TASK TO CARRY OUT: Please copy each line of the data that includes the string "Search".

[Collection entries]
*** Begin section ***
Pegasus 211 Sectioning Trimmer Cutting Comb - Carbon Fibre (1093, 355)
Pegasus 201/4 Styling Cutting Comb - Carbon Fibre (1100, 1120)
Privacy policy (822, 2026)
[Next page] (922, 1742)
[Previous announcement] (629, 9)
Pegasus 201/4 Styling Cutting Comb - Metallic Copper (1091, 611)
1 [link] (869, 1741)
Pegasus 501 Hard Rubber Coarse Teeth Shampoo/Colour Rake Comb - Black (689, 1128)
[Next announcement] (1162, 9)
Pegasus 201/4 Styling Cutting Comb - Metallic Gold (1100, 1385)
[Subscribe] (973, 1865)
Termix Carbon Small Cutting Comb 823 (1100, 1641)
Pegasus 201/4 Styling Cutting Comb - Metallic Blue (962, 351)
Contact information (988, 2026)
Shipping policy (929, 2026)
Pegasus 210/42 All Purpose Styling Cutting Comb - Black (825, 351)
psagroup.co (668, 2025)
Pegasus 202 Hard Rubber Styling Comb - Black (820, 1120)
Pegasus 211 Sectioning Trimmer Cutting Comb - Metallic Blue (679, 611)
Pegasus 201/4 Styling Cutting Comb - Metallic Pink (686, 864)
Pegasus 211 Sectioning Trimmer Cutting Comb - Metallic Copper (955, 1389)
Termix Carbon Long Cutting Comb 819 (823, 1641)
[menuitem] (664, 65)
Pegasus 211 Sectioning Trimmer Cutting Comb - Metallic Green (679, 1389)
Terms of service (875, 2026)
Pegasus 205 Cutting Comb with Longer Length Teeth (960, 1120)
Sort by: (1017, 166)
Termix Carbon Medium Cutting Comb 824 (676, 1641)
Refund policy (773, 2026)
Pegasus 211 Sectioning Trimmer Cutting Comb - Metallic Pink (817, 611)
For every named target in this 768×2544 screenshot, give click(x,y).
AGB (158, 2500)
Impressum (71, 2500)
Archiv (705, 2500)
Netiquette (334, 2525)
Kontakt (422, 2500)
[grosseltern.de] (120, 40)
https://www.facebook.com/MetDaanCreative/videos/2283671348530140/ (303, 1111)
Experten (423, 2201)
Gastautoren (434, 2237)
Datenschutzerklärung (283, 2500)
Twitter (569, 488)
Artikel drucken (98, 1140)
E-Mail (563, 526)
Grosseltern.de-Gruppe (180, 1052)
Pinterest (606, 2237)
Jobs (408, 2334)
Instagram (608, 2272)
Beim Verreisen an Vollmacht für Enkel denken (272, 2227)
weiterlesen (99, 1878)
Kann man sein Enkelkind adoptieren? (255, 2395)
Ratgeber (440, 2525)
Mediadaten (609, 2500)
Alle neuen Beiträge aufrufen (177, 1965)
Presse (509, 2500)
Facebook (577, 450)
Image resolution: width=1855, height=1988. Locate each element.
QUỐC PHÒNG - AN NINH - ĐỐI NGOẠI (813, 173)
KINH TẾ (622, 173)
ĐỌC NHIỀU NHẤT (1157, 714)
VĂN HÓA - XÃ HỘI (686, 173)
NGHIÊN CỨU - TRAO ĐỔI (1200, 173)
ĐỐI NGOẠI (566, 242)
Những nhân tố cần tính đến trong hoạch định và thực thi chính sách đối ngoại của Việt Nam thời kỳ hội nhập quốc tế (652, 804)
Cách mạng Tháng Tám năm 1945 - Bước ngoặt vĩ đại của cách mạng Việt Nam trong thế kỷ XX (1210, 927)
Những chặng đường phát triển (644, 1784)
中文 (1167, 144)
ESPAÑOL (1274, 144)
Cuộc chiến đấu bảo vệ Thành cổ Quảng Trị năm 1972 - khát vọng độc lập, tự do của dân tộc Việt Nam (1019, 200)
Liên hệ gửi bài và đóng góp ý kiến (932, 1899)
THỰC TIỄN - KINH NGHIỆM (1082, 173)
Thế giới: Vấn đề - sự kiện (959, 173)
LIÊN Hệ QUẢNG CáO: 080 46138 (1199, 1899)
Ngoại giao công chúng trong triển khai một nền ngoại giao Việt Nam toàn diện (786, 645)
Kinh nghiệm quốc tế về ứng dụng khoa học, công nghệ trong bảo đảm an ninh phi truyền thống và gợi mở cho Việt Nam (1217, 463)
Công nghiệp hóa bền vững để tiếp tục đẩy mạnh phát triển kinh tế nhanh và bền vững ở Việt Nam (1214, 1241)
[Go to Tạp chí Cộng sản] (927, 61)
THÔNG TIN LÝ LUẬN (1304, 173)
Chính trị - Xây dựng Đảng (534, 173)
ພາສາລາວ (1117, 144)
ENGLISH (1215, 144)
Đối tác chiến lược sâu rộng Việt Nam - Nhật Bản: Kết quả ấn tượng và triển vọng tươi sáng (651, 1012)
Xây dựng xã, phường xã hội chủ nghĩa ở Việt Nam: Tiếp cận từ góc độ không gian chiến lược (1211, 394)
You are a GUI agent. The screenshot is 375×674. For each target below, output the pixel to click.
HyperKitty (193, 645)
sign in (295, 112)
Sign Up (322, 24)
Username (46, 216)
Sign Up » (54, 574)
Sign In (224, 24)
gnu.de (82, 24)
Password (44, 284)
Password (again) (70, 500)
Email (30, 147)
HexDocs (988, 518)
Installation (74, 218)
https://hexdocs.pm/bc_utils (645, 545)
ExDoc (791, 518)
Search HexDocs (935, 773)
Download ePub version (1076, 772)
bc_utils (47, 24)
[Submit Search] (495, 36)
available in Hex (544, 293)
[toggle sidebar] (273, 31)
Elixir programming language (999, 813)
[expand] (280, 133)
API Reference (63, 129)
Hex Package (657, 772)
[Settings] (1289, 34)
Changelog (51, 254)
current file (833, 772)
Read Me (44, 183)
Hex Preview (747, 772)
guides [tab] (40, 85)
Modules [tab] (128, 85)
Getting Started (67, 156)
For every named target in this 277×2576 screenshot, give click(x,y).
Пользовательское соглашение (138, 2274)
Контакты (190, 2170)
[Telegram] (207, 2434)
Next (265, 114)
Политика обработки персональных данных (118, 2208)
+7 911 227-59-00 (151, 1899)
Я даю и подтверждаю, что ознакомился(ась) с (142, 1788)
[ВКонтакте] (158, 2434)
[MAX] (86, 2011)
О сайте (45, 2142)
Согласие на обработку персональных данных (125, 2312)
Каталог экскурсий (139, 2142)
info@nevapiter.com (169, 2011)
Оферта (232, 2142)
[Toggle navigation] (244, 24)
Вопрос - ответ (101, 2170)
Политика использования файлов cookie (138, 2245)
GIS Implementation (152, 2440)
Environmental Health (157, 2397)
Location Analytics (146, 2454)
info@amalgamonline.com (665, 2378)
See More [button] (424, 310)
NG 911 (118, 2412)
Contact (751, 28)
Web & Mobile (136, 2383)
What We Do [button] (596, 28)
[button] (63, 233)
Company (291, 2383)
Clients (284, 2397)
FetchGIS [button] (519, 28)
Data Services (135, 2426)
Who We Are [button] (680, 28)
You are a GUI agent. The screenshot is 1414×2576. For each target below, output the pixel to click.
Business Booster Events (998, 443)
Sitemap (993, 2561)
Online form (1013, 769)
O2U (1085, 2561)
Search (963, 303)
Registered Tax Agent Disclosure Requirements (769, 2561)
*** End section ***
SOLUTION FOR THIS EXERCISE:
Search HexDocs (935, 773)
[Submit Search] (495, 36)
Search (963, 303)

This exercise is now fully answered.